WORK TASK: What you copy should be the lines from the one with "Log In / Registration (104, 823)" through the end of the entries, word for word. Omit the pictures.

### DATA TO USE ###

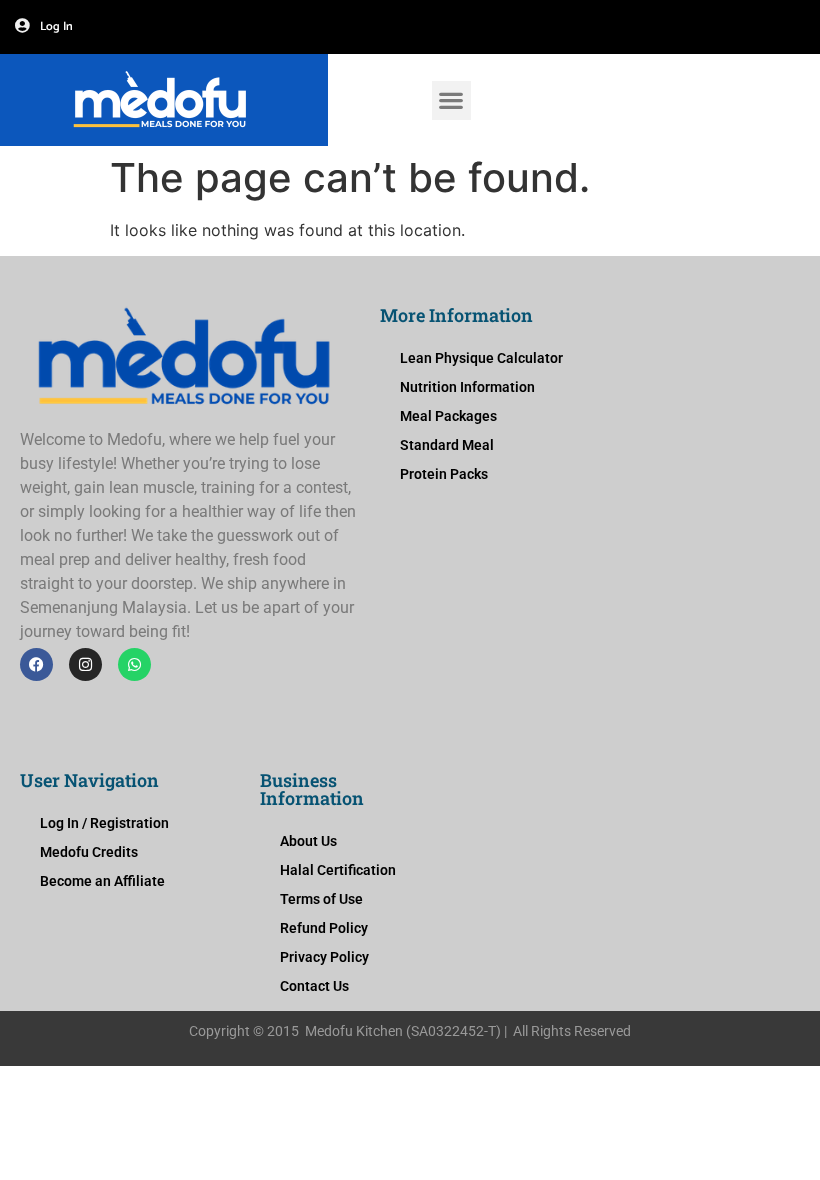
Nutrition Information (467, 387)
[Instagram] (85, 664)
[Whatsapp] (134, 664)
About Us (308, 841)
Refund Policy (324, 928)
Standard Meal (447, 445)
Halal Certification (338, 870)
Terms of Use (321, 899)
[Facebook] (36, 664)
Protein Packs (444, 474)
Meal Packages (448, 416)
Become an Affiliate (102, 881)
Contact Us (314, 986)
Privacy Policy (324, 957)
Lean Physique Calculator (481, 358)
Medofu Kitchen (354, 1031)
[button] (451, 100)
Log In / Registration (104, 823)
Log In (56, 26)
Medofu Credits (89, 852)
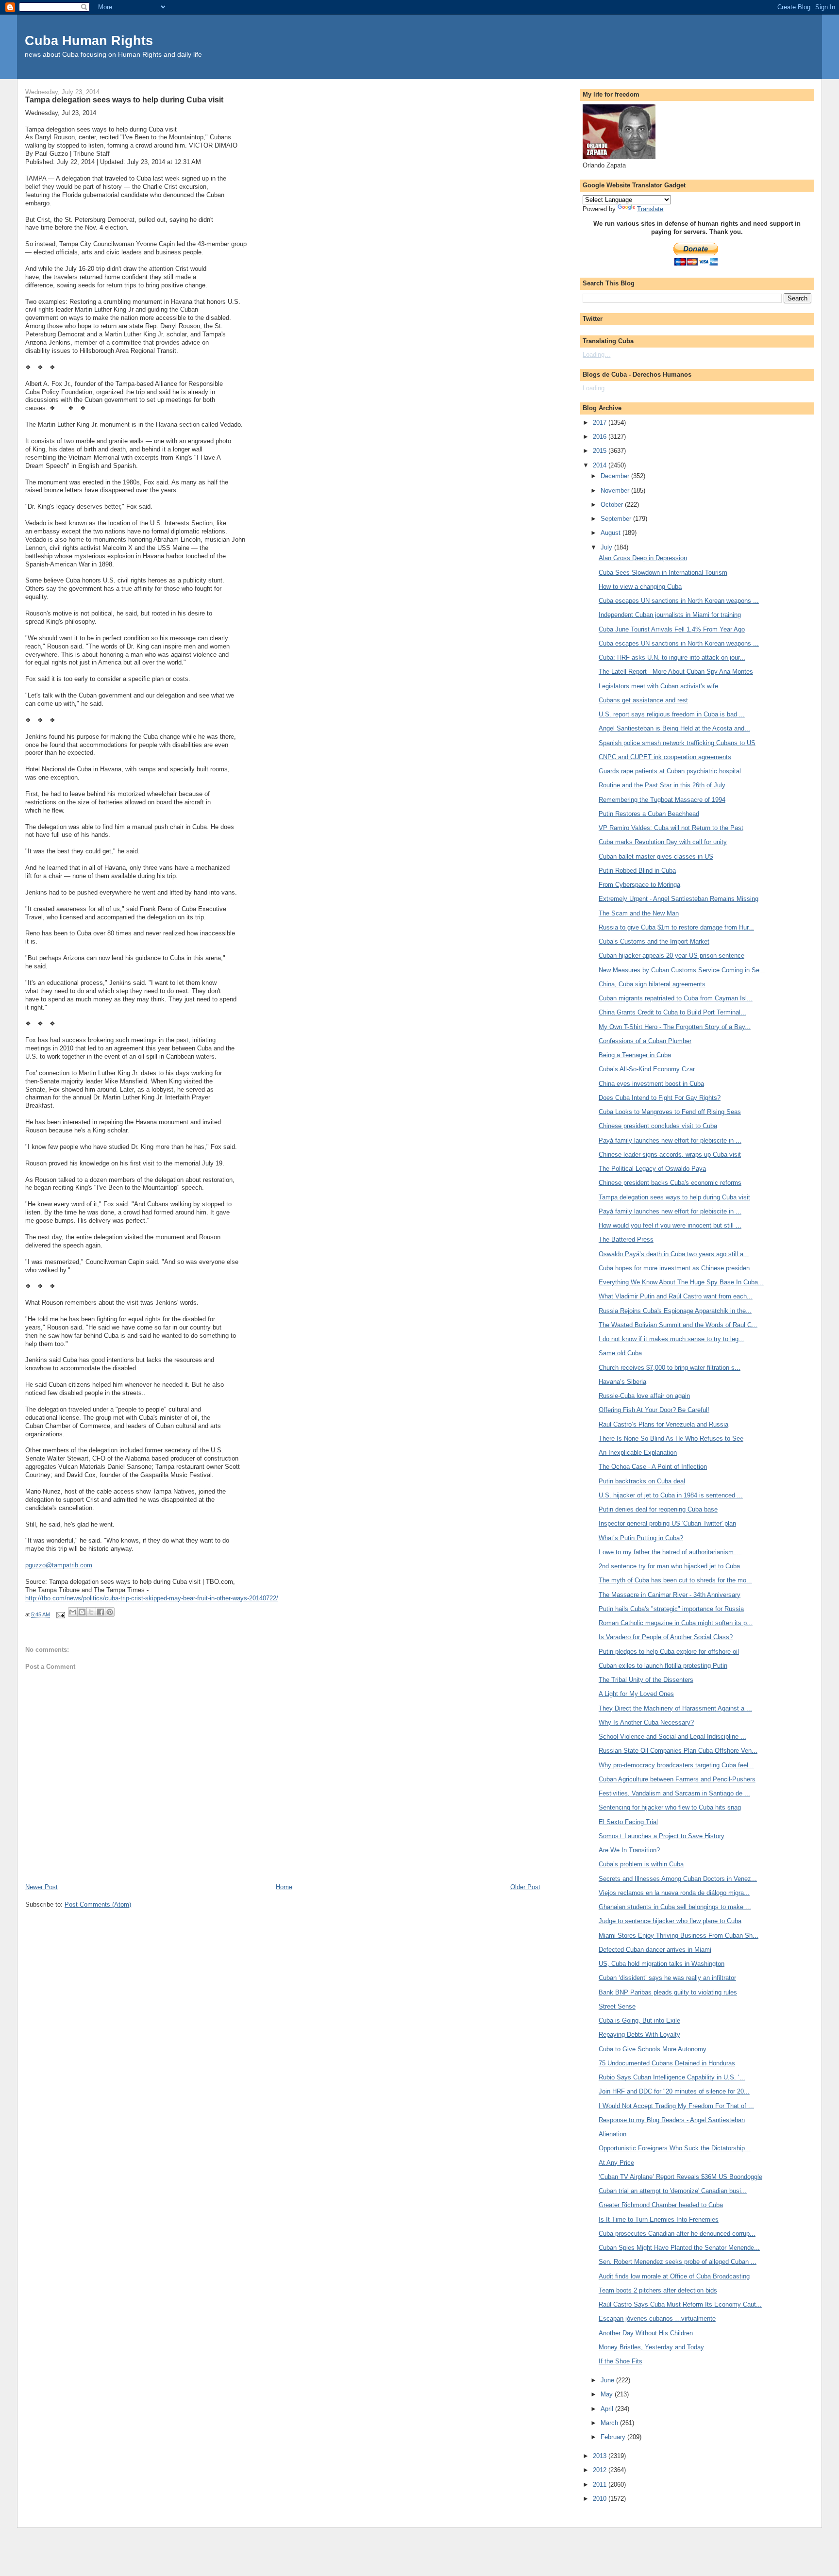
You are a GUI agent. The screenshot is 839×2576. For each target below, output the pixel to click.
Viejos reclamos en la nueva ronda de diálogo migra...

###

REPLY:
Log In / Registration (104, 823)
Log In (56, 26)
Medofu Credits (89, 852)
You are a GUI agent. The screenshot is 839×2576. For each target below, output the pixel to click.
Viejos reclamos en la nueva ronda de diálogo migra...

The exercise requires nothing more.